POST /v1/chat/completions

Chat completions with optional streaming and multi-turn sessions.

Request

{
    "messages": [
        {"role": "user", "content": "Hello"}
    ],
    "max_tokens": 512,
    "stream": false,
    "session_id": ""
}
Field Type Default Description
messages array -- Chat messages (required). Uses the last user message for generation.
max_tokens int 512 Maximum tokens to generate
stream bool false Enable SSE streaming
session_id string "" Session ID for multi-turn conversation. Empty = stateless.

Response (non-streaming)

{
    "id": "chatcmpl-0",
    "object": "chat.completion",
    "model": "DeepSeek-R1-Distill-Qwen-1.5B",
    "choices": [{
        "index": 0,
        "message": {"role": "assistant", "content": "Hello! How can I assist you?"},
        "finish_reason": "stop"
    }],
    "usage": {"prompt_tokens": 7, "completion_tokens": 12, "total_tokens": 19}
}

Response (streaming)

Server-Sent Events stream. Each event contains a partial response:

data: {"choices":[{"delta":{"content":"Hello"},"index":0}]}

data: {"choices":[{"delta":{"content":"!"},"index":0}]}

data: [DONE]

Examples

# Basic request
curl http://localhost:8080/v1/chat/completions \
    -H "Content-Type: application/json" \
    -d '{"messages":[{"role":"user","content":"Hello"}]}'

# Streaming
curl http://localhost:8080/v1/chat/completions \
    -H "Content-Type: application/json" \
    -d '{"messages":[{"role":"user","content":"Hello"}],"stream":true}'

# Multi-turn session
curl http://localhost:8080/v1/chat/completions \
    -H "Content-Type: application/json" \
    -d '{"messages":[{"role":"user","content":"Hello"}],"session_id":"abc123"}'

GET /v1/models

List loaded models.

curl http://localhost:8080/v1/models
{
    "object": "list",
    "data": [{"id": "DeepSeek-R1-Distill-Qwen-1.5B", "object": "model", "created": 1774496680}]
}

GET /health

Health check endpoint. Returns model status, request counts, and KV cache utilization.

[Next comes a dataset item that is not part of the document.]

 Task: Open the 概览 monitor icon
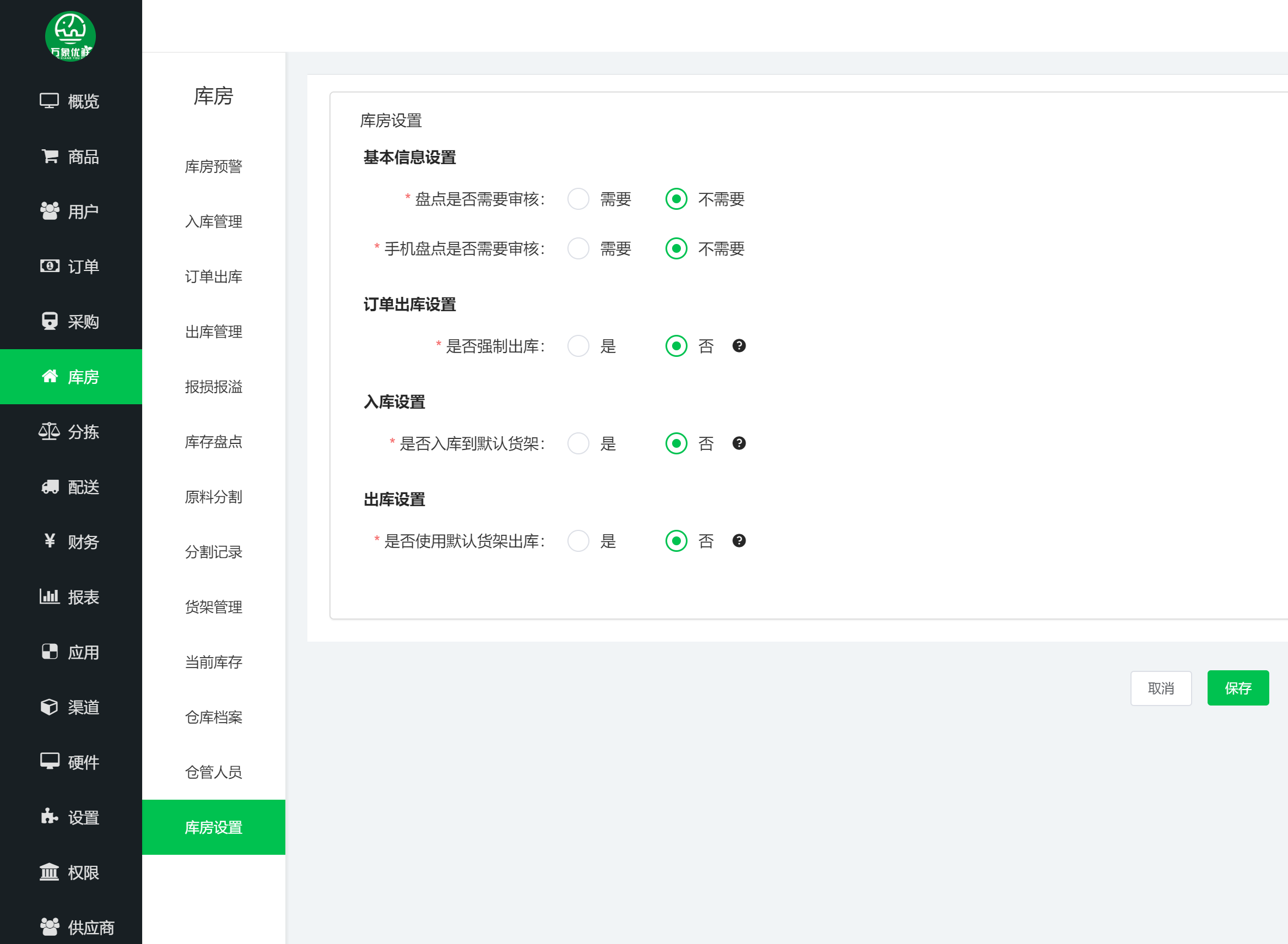pyautogui.click(x=49, y=101)
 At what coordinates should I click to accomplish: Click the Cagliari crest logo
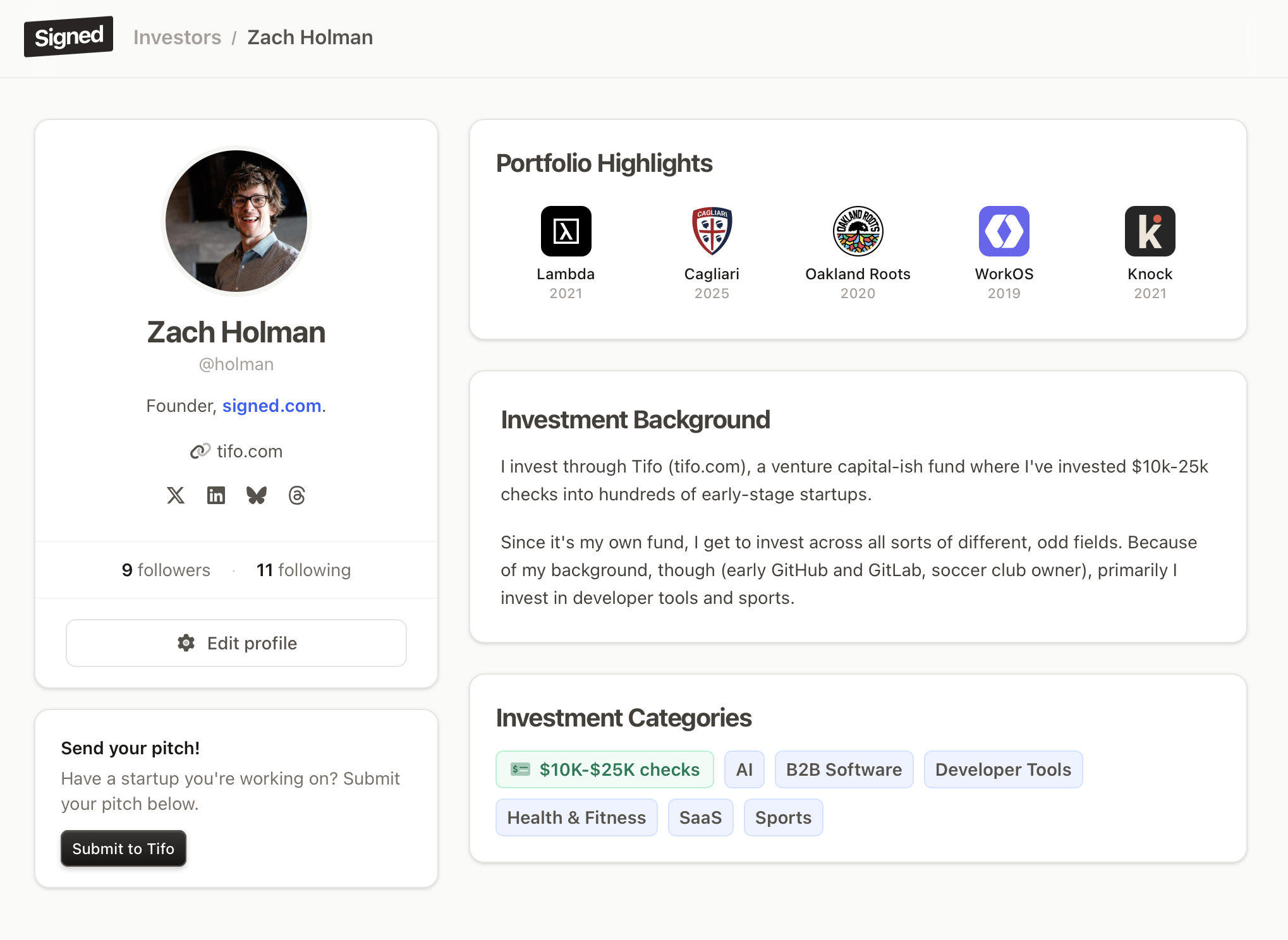click(712, 231)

curl http://localhost:8080/health
{
    "status": "ok",
    "model": "DeepSeek-R1-Distill-Qwen-1.5B",
    "active_requests": 0,
    "pending_requests": 0,
    "active_sessions": 0,
    "block_pool": {
        "total_blocks": 20398686,
        "free_blocks": 20398686,
        "utilization": 0.0
    }
}

DELETE /v1/sessions/:id

Delete a stateful session and release its KV cache blocks.

curl -X DELETE http://localhost:8080/v1/sessions/abc123
{"deleted": true}